*** Begin section ***

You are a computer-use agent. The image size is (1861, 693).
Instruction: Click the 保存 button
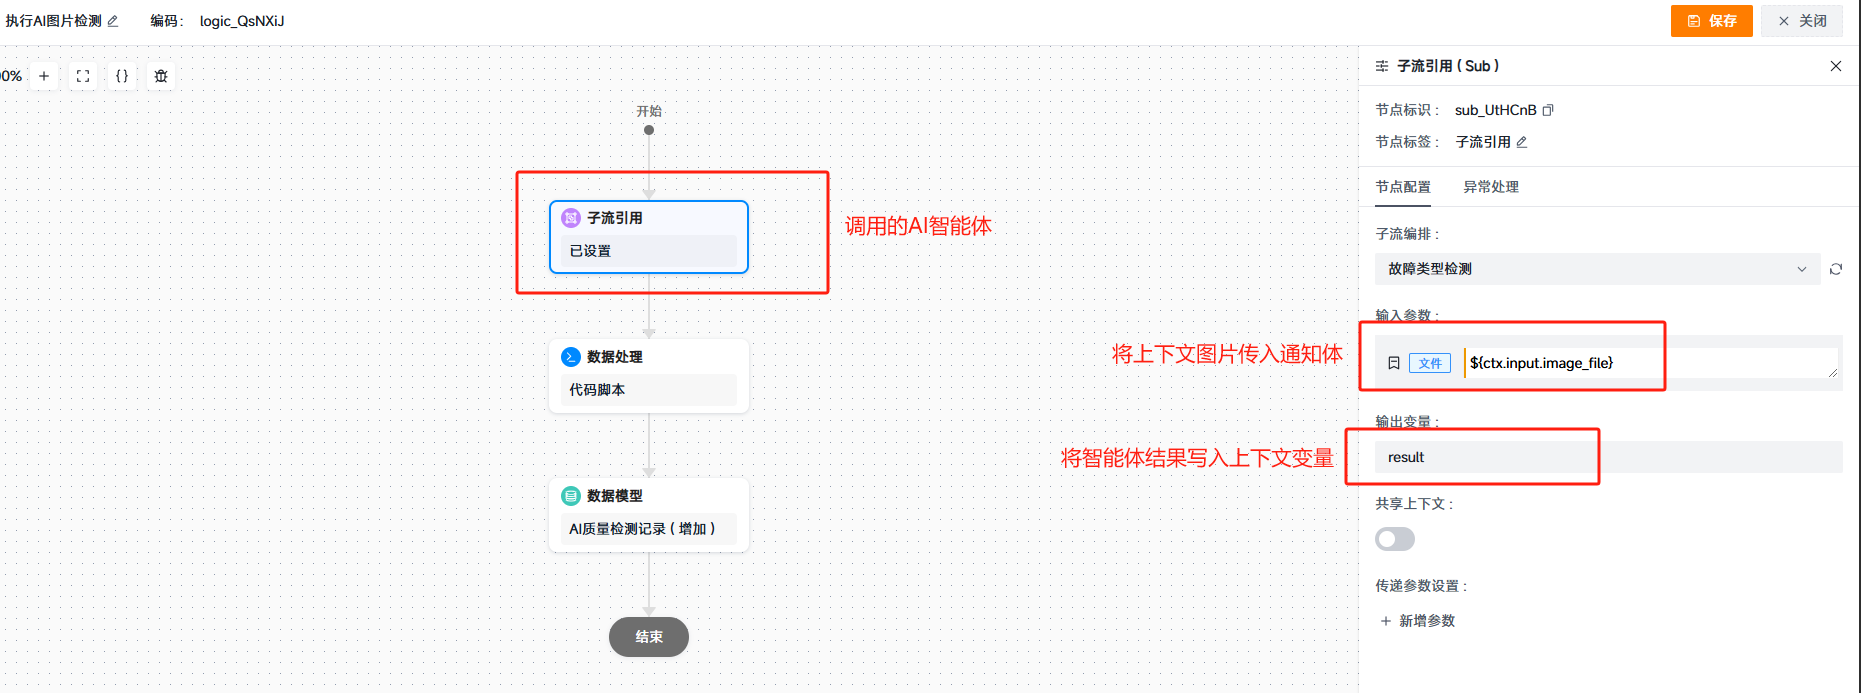click(x=1712, y=21)
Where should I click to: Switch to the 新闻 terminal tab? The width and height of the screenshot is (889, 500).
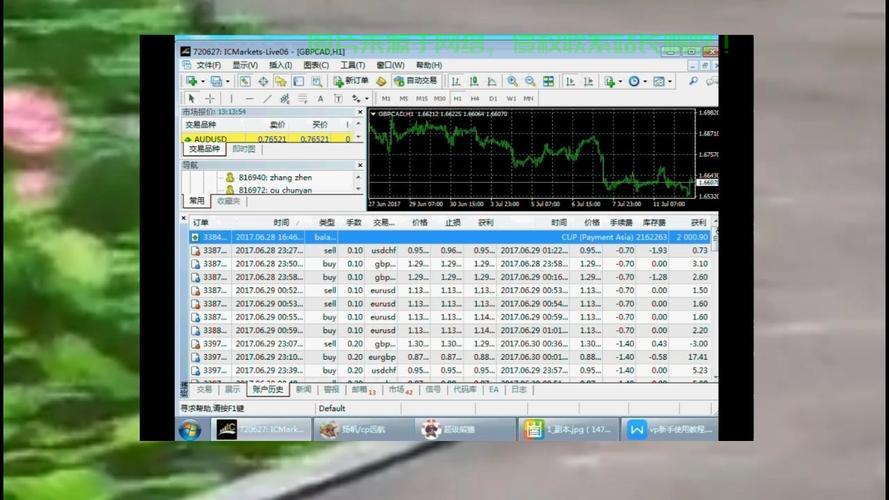pyautogui.click(x=303, y=390)
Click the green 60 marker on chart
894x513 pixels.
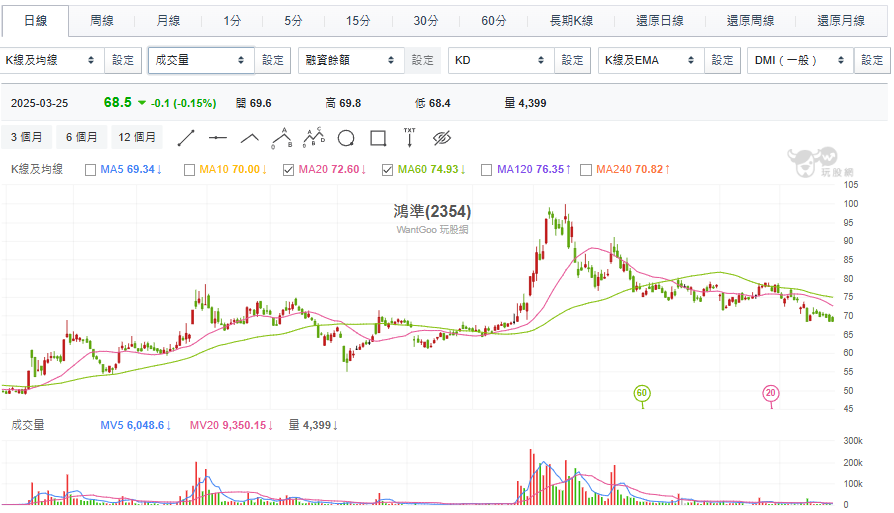pyautogui.click(x=642, y=393)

*** End section ***

= Work request =
Could you write out the whole listing exactly, skipping every picture?

= Final answer =
You are a computer-use agent. The image size is (1861, 693).
Instruction: Click the 保存 button
click(x=1712, y=21)
Where should I click to: Switch to the 新闻 terminal tab? The width and height of the screenshot is (889, 500).
pyautogui.click(x=303, y=390)
Click the green 60 marker on chart
894x513 pixels.
pyautogui.click(x=642, y=393)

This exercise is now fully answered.